Of the 22 standard amino acids cysteine is considered one of the non-essential amino acids, despite its critical functions, as the body can synthesize it from methionine via the trans-sulfuration pathway. The intermediate molecule in this conversion is homocysteine Other than supplementing directly, this is the other primary source of cysteine for the body.
From Redox regulation of homocysteine-dependent glutathione synthesis. Redox Rep. 2003 “studies in our laboratory have shown that approximately 50% of the cysteine in glutathione is derived from homocysteine in human liver cells… These studies provide the first evidence for the reciprocal sensitivity of the trans-sulfuration pathway to pro- and antioxidants, and demonstrate that the upstream half of the glutathione biosynthetic pathway (i.e. leading to cysteine biosynthesis) is redox sensitive”

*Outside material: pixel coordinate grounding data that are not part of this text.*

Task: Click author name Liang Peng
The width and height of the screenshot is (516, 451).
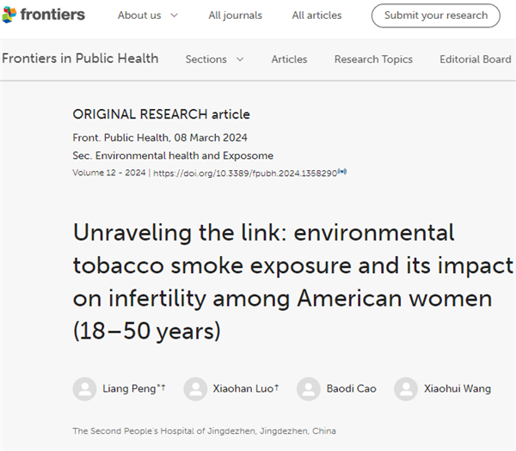Action: pyautogui.click(x=129, y=389)
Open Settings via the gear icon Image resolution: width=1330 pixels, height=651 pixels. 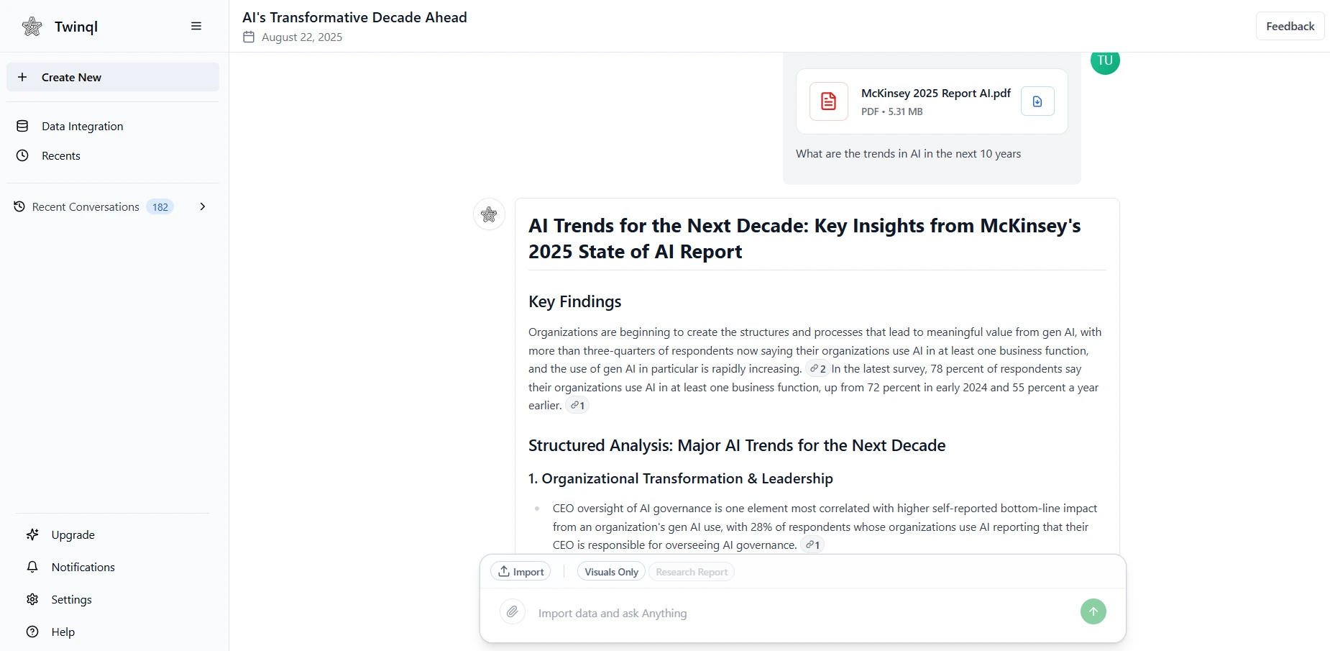click(32, 599)
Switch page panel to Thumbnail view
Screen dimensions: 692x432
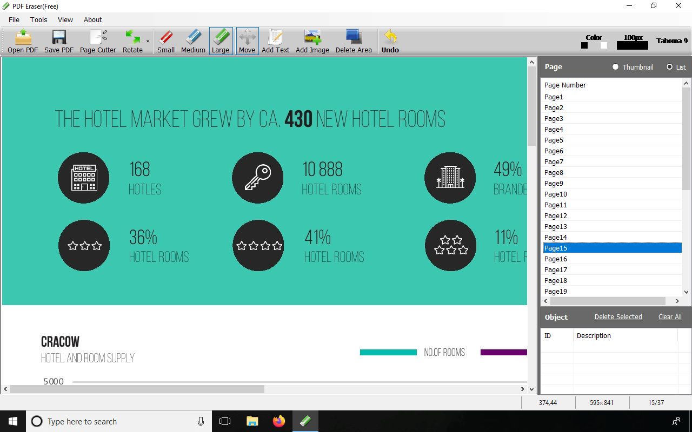click(615, 67)

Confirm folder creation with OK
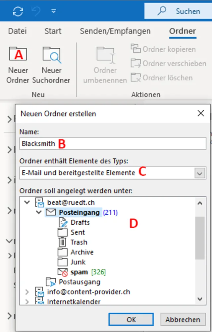(131, 319)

From Age-associated perturbations in glutathione synthesis in mouse liver. Biochem J. 2007 Aug “The amount of the toxic trans-sulfuration/glutathione biosynthetic pathway intermediate, homocysteine, was 154% higher (P<0.005) in the liver of old mice compared with young mice. The conversion of homocysteine into cystathionine, a rate-limiting step in trans-sulfuration catalysed by cystathionine β-synthase, was comparatively less efficient in the old mice, as indicated by cystathionine/homocysteine ratios. Incubation of tissue homogenates with physiological concentrations of homocysteine caused an up to 4.4-fold increase in the apparent Km of GCL for its glutamate substrate, but had no effect on Vmax. The results suggest that perturbation of the catalytic efficiency of GCL and accumulation of homocysteine from the trans-sulfuration pathway may adversely affect de novo GSH synthesis during aging.”
Alterations in the transsulfuration pathway can have two negative effects on GSH synthesis.
- A decrease in conversion of methionine to cysteine available for GSH synthesis (a pathway which itself is redox sensitive).
- An increase in homocysteine which reduces the efficiency of the enzymes for GSH synthesis (further detailed in the section below titled “Decline in Catalytic Efficiency of GCL”)
The high level of enzymes in the transsulfuration pathway is believed to contribute to the extended longevity of the Ames dwarf mouse. From Methionine flux to transsulfuration is enhanced in the long living Ames dwarf mouse. Mech Ageing Dev. 2006 May “This, along with data from previous studies support the hypothesis that altered methionine metabolism plays a significant role in the oxidative defense of the dwarf mouse and that the mechanism for the enhanced oxidative defense may be through altered GSH metabolism as a result of the distinctive methionine metabolism.”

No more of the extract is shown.